As in many other places, in Cuba in recent years TV series about forensic science and documentaries about criminal investigations have become very popular. Crime reconstructions and programs with police experts have become favorites of many people. Where DVDs are sold, these themes are among the most demanded by buyers. Thus, the lists of offerings from self-employed video sellers never fail to include combos with programs such as CSI, Dr G: Medical Examiner, Criminal Investigation, The FBI Files… among many others. It’s not that we’ve become morbid, or maybe we have, but that the quality of these materials has improved significantly in the last decade. They mix science, police work, a pinch of emotional entanglement and some rather didactic explanations about the workings of the human body. In short, an irresistible compendium to relax after the daily tedium. Beyond their low artistic value, the truth is that they posses an audience that other TV offerings — with an excess of ideology and a creative anemia — envy.
But today I do not want to reflect on the fictional pathologist who exposes the murderer, nor the actor who plays a modern detective in an impeccably clean laboratory. No, those are just a part of a script meant to entertain and you can take it or leave it. My concern, rather, is something else: the constant leaks of forensic material — real and raw — to the alternative information networks, systematically produced from the offices of Cuba’s Ministry of the Interior. Autopsy photos, videos of crime reconstructions, photos taken by the police at the crime scene, statements made by the accused in front of the cameras. Hardly a month goes by that we don’t see, circulating on cellphones and flash memories, parts of crime files that should be guarded with discretion and anonymity. And it’s not about photos taken by some intruder who invades the scene, or some paparazzi, but rather evidence contained in police archives. So, one day you lose a relative in some tragic event and — horrors! — the next thing you see is that the moment they cut a “Y” incision on the autopsy table has become an incredibly popular snuff movie.
It’s odd that the Ministry of the Interior, which works with such great secrecy on political issues or espionage, administers its common crime archives with so little zeal.
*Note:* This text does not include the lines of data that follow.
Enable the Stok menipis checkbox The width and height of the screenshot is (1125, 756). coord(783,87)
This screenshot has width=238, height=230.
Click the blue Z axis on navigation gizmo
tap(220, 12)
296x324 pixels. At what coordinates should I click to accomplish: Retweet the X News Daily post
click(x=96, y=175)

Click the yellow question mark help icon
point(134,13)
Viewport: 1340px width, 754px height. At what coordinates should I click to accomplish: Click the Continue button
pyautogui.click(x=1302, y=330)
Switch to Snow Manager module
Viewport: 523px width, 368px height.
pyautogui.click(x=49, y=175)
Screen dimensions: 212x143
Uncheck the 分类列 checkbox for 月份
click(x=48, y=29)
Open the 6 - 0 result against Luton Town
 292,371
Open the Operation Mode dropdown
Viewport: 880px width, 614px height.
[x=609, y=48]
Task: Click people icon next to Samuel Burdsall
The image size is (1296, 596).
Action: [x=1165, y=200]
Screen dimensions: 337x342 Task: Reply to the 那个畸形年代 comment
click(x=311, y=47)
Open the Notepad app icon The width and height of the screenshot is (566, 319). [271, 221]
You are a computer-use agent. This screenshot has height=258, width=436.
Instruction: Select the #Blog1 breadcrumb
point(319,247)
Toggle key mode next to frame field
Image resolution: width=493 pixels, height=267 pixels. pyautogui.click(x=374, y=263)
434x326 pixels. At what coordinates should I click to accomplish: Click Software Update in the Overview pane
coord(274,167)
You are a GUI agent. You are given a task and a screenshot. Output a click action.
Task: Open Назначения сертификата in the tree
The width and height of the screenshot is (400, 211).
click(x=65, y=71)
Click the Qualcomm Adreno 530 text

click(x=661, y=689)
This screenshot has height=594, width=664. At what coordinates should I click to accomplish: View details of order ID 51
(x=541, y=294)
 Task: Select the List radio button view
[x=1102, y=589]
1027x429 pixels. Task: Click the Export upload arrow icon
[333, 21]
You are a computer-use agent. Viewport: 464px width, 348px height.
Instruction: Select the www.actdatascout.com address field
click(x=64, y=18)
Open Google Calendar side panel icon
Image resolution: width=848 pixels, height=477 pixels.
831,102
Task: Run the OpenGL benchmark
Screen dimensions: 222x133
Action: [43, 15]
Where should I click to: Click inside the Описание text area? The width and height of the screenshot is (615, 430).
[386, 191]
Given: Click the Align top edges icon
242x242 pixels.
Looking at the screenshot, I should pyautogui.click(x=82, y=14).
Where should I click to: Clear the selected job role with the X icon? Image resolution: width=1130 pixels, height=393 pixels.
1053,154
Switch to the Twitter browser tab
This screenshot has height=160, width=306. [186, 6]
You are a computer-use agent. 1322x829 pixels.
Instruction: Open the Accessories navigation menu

It’s true that due to this negligence we sometimes learn about events that we wouldn’t otherwise know about, such as the deaths of dozens of patients at the Havana Psychiatric Hospital. But in the vast majority of cases, the indiscretion is not tied to a revelation, but rather to a deep intrusion into the life — or death — of an individual. With the consequent additional pain for his family, who are forced to see the viscera of their father or their brother cross the screens of thousands of computers all over the country. It saddens me that someone knocks on my door to show me a body in a morgue on the screen of their Nokia, and I realize the photo was taken by those who should ensure privacy, including that of the dead. I’m frightened by this most recent manifestation our of prolonged disrespect for citizen privacy which our society is suffering. It seems abominable to me that someone from the Committee for the Defense of the Revolution betrays her neighbors, that a teacher reports on the political ideas of his own students, that a doctor speaks on television about a consultation with a patient; and now is added a flippancy with forensics as a final piece of this mechanism of indiscretion.
This is not a fictional series, nor an episode where Grissom caught the murderer after investigating the stomach contents of a larva. This is reality, the concrete pain of the family of the victim, the respect that every human being deserves, even though they’ve stopped breathing. Their nakedness, their wounds, their rigor mortis, their helplessness in the chill of the morgue, no one has the right to leak that. Much less the people who are there to ensure that this terribly sad moment is not converted into a piece of exhibitionism.